Perhaps most importantly, the final bullet point in the memo undermines its apparent political aims. The memo is clearly intended to discredit the investigation into the Trump campaign’s ties to Russia, and President Trump was eager to declassify it because he hoped it would do so, but the memo acknowledges (while mentioning controversial FBI agent Peter Strzok) that the investigation predates the Page warrant:
The Page FISA application also mentions information regarding fellow Trump campaign advisor George Papadopoulos, but there is no evidence of any cooperation or conspiracy between Page and Papadopoulos. The Papadopoulos information triggered the opening of an FBI counterintelligence investigation in late July 2016 by FBI agent Pete Strzok.
Trump and his aides have argued that the investigation is a political witch hunt, stemming from the DNC-funded dossier, but this paragraph confirms a New York Times story in late 2017 that reported that the investigation began with Papadopoulos. (Papadopoulos, another former campaign aide, pleaded guilty to lying to the FBI and is cooperating with Special Counsel Robert Mueller’s probe.)
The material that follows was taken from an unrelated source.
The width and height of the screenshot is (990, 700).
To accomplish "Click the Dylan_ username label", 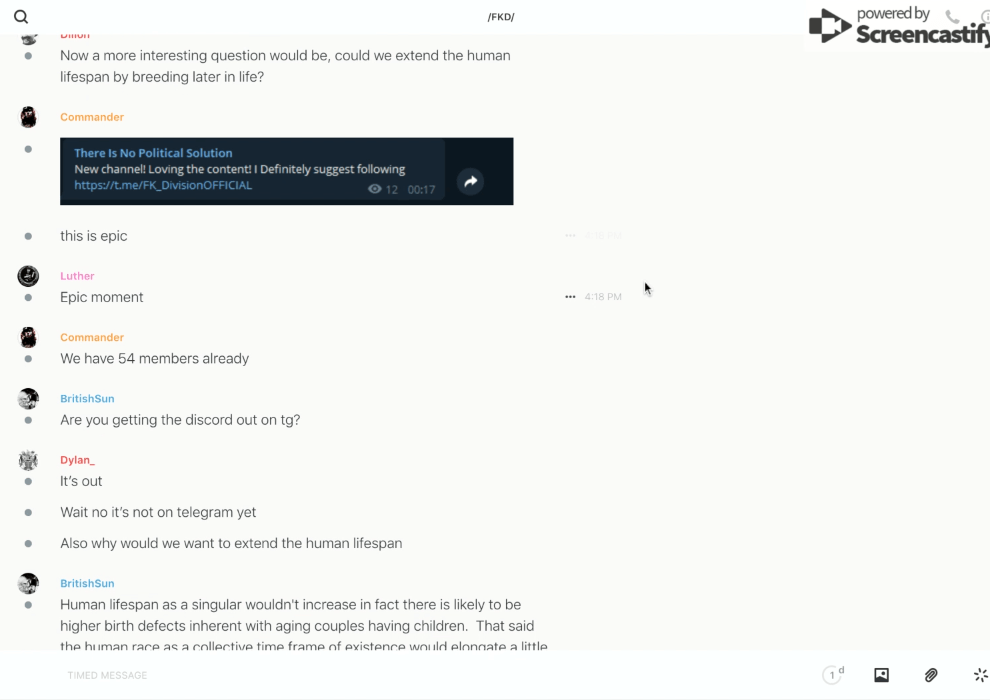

After days of fevered speculation about the memo, the document that emerges is interesting but vague. It is not the game-changer that some Republicans in the House promised. Importantly, it is also a partisan document, prepared by a close ally of the president’s who served on his transition team and has provided unreliable information in the recent past. The intelligence committee also rejected a request from Democratic members to release a rebuttal memo.
In a lengthy statement, committee Democrats blasted the memo.
“The premise of the Nunes memo is that the FBI and DOJ corruptly sought a FISA warrant on a former Trump campaign foreign policy adviser, Carter Page, and deliberately misled the court as part of a systematic abuse of the FISA process,” they said. “As the Minority memo makes clear, none of this is true. The FBI had good reason to be concerned about Carter Page and would have been derelict in its responsibility to protect the country had it not sought a FISA warrant.”
Democrats noted that Nunes had not reviewed the underlying intelligence, having delegated the task to staffers. (It was also reviewed by Representative Trey Gowdy, chair of the House Oversight committee.) They also wrote, “In claiming that there is ‘no evidence of any cooperation or conspiracy between Page and Papadopoulos,’ the Majority deliberately misstates the reason why DOJ specifically explained Russia’s role in courting Papadopoulos and the context in which to evaluate Russian approaches to Page.”
There are many questions that remain about the memo, though whether and when the public might get answers is unclear, because much of the information involved remains classified. In addition to the vague point about the dossier’s “essential” role in the warrant application, it’s unclear what other information was in the application, beyond what the memo has specified. There’s also no legal prohibition on using partisan information in such an application, as Orin Kerr explains. And as Jim Sciutto notes, FISA warrants have to be renewed every 90 days, and the FBI couldn’t have simply relied on the dossier for those. It would have to prove it was obtaining valuable intelligence from the wiretap.